To be fair, Intels drivers for a long time did not expose that under DX12 either. Strangely though, it was available under DX11.3 as „
Pixel Shader Precision 16/32-bit" and „Other Stage Precision 16/32-bit“. (found log files for at least .4352 & .4404)

Recent drivers (i don't remember which version exactly) made it available in DX12.

True, but even with that support, many of those systems aren't up to the task of playing much beyond platformers and some esports if that.
Quite the contrary, every watt or fraction thereof saved in tightly constrained mobile chips frees up some leeway for higher clocks somewhere else on the chip.
 
Last edited:
For the same reason that Fermi GF100 needed a GF110/GF100b revision? This story with the Infinity Fabric is eerily similar to the interconnect problems Fermi allegedly suffered from according to JHH.
While GF100b also enabled full-rate FP16, yes it's eerie. Especially when you take into account, that Fermi was Nvidias first try at fully distributed geometry and Vega is AMDs first chip where geometry can be shared through the shader engines (and i am not talking about that very slim line indicating load balancing in former quad-engine Radeons).
 
Oh yes, they surely would be. Unfortunately, as long as it is arbitrarily disabled in the drivers, developers cannot count on there being an installed base so those who are being ruled by their CFOs would think twive about using it. There needs to be concise drivers support, even it is only benefical in terms of register space saved.
are you sure about that? cause i saw few reddit posts with people running benches along fiji to match the instict based solution and it seems that its "disabled" on dx but on vulkan it shows it clearly enabled
 
I am sure about the DirectX part, yes.
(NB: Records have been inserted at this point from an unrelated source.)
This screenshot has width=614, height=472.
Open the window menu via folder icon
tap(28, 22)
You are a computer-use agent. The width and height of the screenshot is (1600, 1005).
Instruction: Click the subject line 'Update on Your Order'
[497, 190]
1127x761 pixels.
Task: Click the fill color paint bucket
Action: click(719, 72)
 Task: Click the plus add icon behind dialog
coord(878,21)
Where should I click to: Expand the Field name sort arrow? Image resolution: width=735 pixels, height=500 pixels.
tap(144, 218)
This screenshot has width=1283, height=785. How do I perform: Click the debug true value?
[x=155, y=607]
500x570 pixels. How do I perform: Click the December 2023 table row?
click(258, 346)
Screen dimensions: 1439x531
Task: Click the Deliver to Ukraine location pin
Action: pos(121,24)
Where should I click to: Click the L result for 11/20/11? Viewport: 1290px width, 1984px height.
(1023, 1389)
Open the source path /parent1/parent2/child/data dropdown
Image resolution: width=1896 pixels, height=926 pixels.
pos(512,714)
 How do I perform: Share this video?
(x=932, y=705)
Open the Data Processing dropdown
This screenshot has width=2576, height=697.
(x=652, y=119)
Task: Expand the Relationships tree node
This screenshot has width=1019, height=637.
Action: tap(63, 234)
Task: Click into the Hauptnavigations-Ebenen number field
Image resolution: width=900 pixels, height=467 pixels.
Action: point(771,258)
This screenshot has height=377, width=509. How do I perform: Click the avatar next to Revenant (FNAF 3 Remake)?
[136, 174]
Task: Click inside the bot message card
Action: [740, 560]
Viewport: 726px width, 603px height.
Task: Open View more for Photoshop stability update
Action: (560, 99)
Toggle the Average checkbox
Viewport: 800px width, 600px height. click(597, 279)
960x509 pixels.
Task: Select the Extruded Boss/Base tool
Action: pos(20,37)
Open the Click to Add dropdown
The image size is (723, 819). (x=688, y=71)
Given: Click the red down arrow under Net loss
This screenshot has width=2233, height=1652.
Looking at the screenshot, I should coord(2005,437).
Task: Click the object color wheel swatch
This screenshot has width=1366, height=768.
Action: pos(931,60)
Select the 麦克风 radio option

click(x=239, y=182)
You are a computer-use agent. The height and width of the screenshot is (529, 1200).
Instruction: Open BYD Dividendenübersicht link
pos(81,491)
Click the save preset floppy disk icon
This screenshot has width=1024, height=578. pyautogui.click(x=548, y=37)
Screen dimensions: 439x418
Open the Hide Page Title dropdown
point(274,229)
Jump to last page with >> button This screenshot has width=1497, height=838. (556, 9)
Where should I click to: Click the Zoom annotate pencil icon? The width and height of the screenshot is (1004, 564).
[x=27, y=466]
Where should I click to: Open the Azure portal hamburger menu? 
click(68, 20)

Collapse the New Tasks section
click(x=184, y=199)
That's the game developers' API of choice and what the discussion was about. Good to know that it's enabled on Vulkan. Hope there's some massive uptake there.

Seems like you're linking a private reddit? I cannot see it.
r/realAMD
/r/AMD is full of anti AMD shills and shit posters, this is the place for real AMD enthusiasts.“
 
Anarchist thinks that Volta MPS is a clear indication of the failure of Pascal (and prior) GPU uArch because it is clearly emulating ACEs which establishes GCN's absolute superiority in the market.
It's definitely a hindrance for asynchronous behavior and efficiently accelerating synchronization. Nothing new there and rather obvious with Volta adding the hardware capability for "performance critical" parts of the MPS server now. Interrupting the CPU for every warp dispatch when presented with asynchronous behavior isn't exactly ideal with the latency involved. Same issue with high priority compute tasks. Not exactly a secret Nvidia had been dragging their feet in regards to low level APIs.
 
I am sure about the DirectX part, yes. That's the game developers' API of choice and what the discussion was about. Good to know that it's enabled on Vulkan. Hope there's some massive uptake there.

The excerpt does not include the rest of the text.